___ Listed records ___
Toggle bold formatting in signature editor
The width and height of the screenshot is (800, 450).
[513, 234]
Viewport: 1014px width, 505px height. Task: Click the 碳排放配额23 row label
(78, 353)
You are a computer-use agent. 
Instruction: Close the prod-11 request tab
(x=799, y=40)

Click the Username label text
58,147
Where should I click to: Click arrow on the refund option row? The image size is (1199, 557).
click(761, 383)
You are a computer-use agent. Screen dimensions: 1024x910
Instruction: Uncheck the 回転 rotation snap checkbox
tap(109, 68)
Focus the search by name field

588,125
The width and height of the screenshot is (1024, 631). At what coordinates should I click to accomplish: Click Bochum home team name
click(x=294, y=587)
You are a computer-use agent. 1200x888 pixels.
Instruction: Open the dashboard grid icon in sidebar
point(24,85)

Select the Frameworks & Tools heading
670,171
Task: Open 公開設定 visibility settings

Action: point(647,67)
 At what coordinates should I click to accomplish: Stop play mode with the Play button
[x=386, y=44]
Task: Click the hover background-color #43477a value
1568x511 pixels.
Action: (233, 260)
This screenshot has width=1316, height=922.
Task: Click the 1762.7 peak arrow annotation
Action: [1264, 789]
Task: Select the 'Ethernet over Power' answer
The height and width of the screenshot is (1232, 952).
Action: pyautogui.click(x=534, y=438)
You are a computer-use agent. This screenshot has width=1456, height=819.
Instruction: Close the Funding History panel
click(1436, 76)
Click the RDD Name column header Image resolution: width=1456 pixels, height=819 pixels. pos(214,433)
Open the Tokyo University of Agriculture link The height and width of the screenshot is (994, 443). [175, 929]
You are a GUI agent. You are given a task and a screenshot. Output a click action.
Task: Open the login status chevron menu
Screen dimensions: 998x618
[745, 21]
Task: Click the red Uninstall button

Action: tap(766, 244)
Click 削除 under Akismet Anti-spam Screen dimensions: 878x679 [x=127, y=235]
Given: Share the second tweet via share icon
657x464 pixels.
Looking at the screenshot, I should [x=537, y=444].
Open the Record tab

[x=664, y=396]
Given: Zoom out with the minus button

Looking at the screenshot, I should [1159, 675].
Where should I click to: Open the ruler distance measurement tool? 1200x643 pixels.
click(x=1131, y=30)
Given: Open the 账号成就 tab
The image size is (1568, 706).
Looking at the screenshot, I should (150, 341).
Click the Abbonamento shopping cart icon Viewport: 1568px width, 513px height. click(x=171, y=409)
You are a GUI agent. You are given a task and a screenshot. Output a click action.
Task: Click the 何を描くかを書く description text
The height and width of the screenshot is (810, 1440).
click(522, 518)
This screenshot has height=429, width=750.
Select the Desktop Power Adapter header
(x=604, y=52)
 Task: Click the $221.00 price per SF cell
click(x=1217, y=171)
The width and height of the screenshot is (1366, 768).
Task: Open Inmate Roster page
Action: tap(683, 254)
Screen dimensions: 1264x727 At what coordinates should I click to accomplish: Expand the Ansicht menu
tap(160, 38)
___
Task requirements ▸ Write every line of the material above again, exactly.

Answer to this exercise ▸
Toggle bold formatting in signature editor
The width and height of the screenshot is (800, 450).
[513, 234]
Viewport: 1014px width, 505px height. Task: Click the 碳排放配额23 row label
(78, 353)
You are a computer-use agent. 
Instruction: Close the prod-11 request tab
(x=799, y=40)

Click the Username label text
58,147
Where should I click to: Click arrow on the refund option row? The image size is (1199, 557).
click(761, 383)
You are a computer-use agent. Screen dimensions: 1024x910
Instruction: Uncheck the 回転 rotation snap checkbox
tap(109, 68)
Focus the search by name field

588,125
The width and height of the screenshot is (1024, 631). At what coordinates should I click to accomplish: Click Bochum home team name
click(x=294, y=587)
You are a computer-use agent. 1200x888 pixels.
Instruction: Open the dashboard grid icon in sidebar
point(24,85)

Select the Frameworks & Tools heading
670,171
Task: Open 公開設定 visibility settings

Action: point(647,67)
 At what coordinates should I click to accomplish: Stop play mode with the Play button
[x=386, y=44]
Task: Click the hover background-color #43477a value
1568x511 pixels.
Action: (233, 260)
This screenshot has width=1316, height=922.
Task: Click the 1762.7 peak arrow annotation
Action: [1264, 789]
Task: Select the 'Ethernet over Power' answer
The height and width of the screenshot is (1232, 952).
Action: pyautogui.click(x=534, y=438)
You are a computer-use agent. This screenshot has width=1456, height=819.
Instruction: Close the Funding History panel
click(1436, 76)
Click the RDD Name column header Image resolution: width=1456 pixels, height=819 pixels. pos(214,433)
Open the Tokyo University of Agriculture link The height and width of the screenshot is (994, 443). [175, 929]
You are a GUI agent. You are given a task and a screenshot. Output a click action.
Task: Open the login status chevron menu
Screen dimensions: 998x618
[745, 21]
Task: Click the red Uninstall button

Action: tap(766, 244)
Click 削除 under Akismet Anti-spam Screen dimensions: 878x679 [x=127, y=235]
Given: Share the second tweet via share icon
657x464 pixels.
Looking at the screenshot, I should [x=537, y=444].
Open the Record tab

[x=664, y=396]
Given: Zoom out with the minus button

Looking at the screenshot, I should [1159, 675].
Where should I click to: Open the ruler distance measurement tool? 1200x643 pixels.
click(x=1131, y=30)
Given: Open the 账号成就 tab
The image size is (1568, 706).
Looking at the screenshot, I should (150, 341).
Click the Abbonamento shopping cart icon Viewport: 1568px width, 513px height. click(x=171, y=409)
You are a GUI agent. You are given a task and a screenshot. Output a click action.
Task: Click the 何を描くかを書く description text
The height and width of the screenshot is (810, 1440).
click(522, 518)
This screenshot has height=429, width=750.
Select the Desktop Power Adapter header
(x=604, y=52)
 Task: Click the $221.00 price per SF cell
click(x=1217, y=171)
The width and height of the screenshot is (1366, 768).
Task: Open Inmate Roster page
Action: tap(683, 254)
Screen dimensions: 1264x727 At what coordinates should I click to accomplish: Expand the Ansicht menu
tap(160, 38)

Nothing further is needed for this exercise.